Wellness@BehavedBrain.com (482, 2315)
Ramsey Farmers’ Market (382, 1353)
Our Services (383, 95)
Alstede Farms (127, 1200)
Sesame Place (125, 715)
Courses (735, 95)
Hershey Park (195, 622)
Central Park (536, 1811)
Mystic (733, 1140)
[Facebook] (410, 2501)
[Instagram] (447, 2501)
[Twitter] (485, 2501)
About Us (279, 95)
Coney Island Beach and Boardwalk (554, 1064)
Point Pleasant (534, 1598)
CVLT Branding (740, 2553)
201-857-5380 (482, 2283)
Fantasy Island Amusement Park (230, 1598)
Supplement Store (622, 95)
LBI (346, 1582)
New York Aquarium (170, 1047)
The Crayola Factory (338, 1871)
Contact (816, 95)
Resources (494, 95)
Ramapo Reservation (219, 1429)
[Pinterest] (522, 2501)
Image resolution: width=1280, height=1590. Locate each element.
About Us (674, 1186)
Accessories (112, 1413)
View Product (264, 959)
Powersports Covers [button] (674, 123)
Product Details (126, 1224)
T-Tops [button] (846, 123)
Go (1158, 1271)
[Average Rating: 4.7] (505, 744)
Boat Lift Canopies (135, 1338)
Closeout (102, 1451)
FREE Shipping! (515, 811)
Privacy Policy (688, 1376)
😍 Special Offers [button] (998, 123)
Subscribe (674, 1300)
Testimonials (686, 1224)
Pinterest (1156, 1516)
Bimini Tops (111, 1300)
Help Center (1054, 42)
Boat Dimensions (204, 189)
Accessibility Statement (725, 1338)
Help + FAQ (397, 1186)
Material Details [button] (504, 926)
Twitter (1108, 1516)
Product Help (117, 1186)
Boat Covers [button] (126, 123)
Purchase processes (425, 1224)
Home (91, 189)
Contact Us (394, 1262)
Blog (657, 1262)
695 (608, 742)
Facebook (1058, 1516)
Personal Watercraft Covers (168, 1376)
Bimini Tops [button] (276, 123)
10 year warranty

───

§ **What you have to do**
Nothing from before the line containing "Purchase processes (425, 1224)" should appear; copy that line and each one after it through the last line of the entries, exactly.

§ **Answer space**
Purchase processes (425, 1224)
Home (91, 189)
Contact Us (394, 1262)
Blog (657, 1262)
695 (608, 742)
Facebook (1058, 1516)
Personal Watercraft Covers (168, 1376)
Bimini Tops [button] (276, 123)
10 year warranty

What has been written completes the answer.